2.    There were two holidays last week! Last Saturday was Independence Day. Dominicans are very patriotic people. Friday was the Festival of Saint Brugal. Basically everyone wears red clown noses and drinks Brugal rum in celebration. Also a good time. We went clubbing at Imagine, which is in a cave! 
3.     We had our last ocean dive and finally got scuba certified this week! 
4.     Now that we are home for three weeks, I’ve started a teaching assistantship with Nate the Peace Corps Rep. Nate the Peace Corps Rep is really nice, went to UC Berkley, is going to medical school at Stanford after his term, and looks like a Ralph Lauren model. All the girls hearts sank when Ben asked him how his girl friend was doing. Needless to say, I’ve enjoyed helping him teach Sex Education classes in Veron at Las Manantiales. It’s funny, for some reason Dominicans think that all Americans are related in some way. I’ve been asked if I am Nate’s wife, girlfriend, sister, and yes, daughter. I’ve really enjoyed teaching the kids and playing AIDS dodge ball during break. They are wonderful and so funny.

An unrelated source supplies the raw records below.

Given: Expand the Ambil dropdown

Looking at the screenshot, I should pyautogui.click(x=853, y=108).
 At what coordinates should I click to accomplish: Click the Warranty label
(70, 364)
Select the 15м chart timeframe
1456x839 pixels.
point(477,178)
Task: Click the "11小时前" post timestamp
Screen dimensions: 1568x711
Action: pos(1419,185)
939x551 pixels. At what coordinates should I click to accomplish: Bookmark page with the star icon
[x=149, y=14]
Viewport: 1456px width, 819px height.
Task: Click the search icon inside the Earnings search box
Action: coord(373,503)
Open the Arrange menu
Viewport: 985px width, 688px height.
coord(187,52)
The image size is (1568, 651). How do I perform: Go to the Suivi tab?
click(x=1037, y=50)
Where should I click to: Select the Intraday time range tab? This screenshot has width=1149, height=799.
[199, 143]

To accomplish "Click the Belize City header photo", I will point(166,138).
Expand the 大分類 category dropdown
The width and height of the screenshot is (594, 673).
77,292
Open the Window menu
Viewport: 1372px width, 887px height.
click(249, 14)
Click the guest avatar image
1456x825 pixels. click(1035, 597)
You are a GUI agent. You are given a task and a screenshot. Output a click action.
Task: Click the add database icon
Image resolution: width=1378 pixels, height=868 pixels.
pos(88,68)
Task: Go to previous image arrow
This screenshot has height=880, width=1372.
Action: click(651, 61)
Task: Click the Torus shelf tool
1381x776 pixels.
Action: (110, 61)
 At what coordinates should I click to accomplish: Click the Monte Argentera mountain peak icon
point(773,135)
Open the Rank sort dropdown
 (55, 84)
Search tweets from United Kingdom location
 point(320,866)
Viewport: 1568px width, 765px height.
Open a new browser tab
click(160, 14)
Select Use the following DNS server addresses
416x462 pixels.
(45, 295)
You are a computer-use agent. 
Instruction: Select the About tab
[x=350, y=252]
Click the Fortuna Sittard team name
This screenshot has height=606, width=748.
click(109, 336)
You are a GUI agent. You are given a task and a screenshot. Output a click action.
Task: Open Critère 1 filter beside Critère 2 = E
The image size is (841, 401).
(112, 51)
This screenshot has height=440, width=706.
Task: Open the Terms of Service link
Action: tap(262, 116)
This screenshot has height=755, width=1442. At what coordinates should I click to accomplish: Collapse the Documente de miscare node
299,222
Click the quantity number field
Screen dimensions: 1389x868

5.    My money was stolen during the first field trip so I am now broke. I’m over it, but mentioned to Ben that I was sad that I could no longer buy gifts to bring home to my family and friends. He said he had an idea. Bee keeping. I could earn jars of organic, naturally made honey if I logged a certain amount of hours working in the bee colonies. Bees and I have a rough history, but I agreed. Worst-case scenario it would make a funny story. Shannon, my ever-faithful roommate wanted to join in, so we set out in our first week with the bees. Rubio, the bee man, is a crazy person and I love how much he loves his job. Except if you talk to him while he’s driving he stops looking at the road because he is looking directly at you and Shannon and I hold hands because we think we’re going to die. He goes into the hives wearing just a tshirt and jeans and can open the top of the bee case and take fistfuls of bees in his hands. Rubio explained the whole process in really fast Spanish so my knowledge of bee keeping is limited to what I could pick out, but from what I could see bees are pretty amazing. Rubio lets us eat some of the honeycomb, which is incredible. The first time I didn’t realize you were only supposed to chew on the wax and I swallowed it. They still haven’t stopped teasing me. He has two workers, Popapilla and Daniel. Daniel, like my other Daniel, is also from Haiti and I absolutely love him.